Exercise material >>

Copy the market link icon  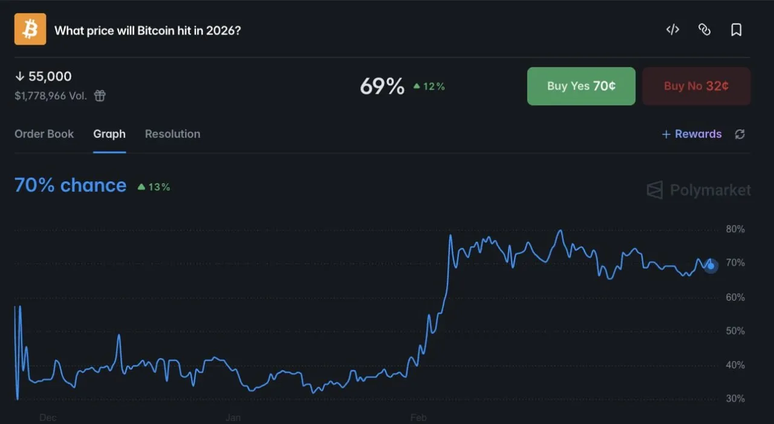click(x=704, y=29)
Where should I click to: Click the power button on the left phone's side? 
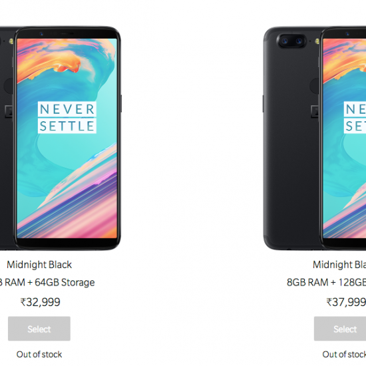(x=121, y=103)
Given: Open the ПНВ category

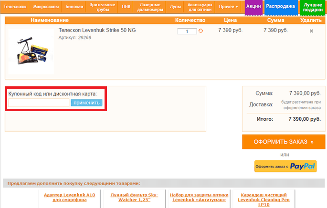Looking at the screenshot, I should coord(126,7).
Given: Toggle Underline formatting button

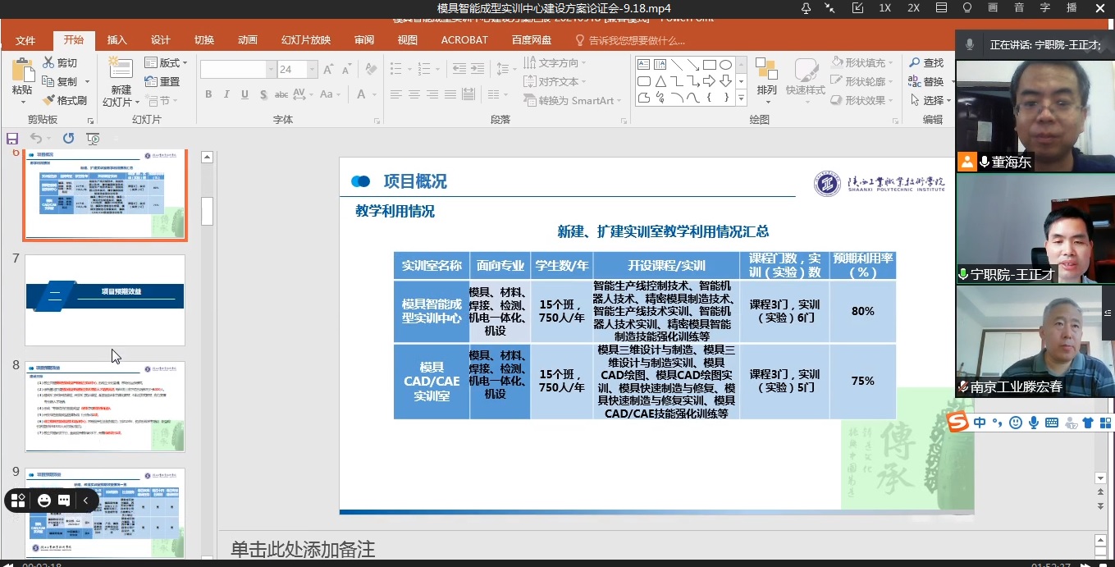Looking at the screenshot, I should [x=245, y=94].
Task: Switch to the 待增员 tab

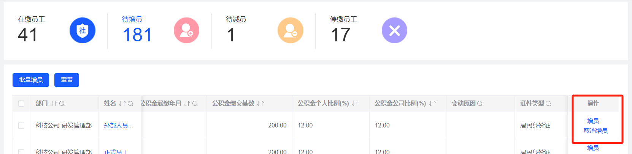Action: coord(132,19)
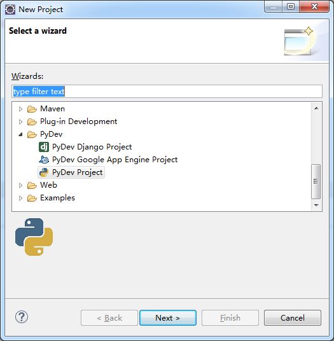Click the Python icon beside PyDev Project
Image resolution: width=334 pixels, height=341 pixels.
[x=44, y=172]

Exercise details >> With all pictures excluded, output exactly the lines from the one containing "Given: Open the ПНВ category" through the final line of the entries, inclusive.

Output of the task >>
Given: Open the ПНВ category

Looking at the screenshot, I should coord(126,7).
Given: Toggle Underline formatting button

Looking at the screenshot, I should [x=245, y=94].
Task: Switch to the 待增员 tab

Action: coord(132,19)
Click the Python icon beside PyDev Project
Image resolution: width=334 pixels, height=341 pixels.
[x=44, y=172]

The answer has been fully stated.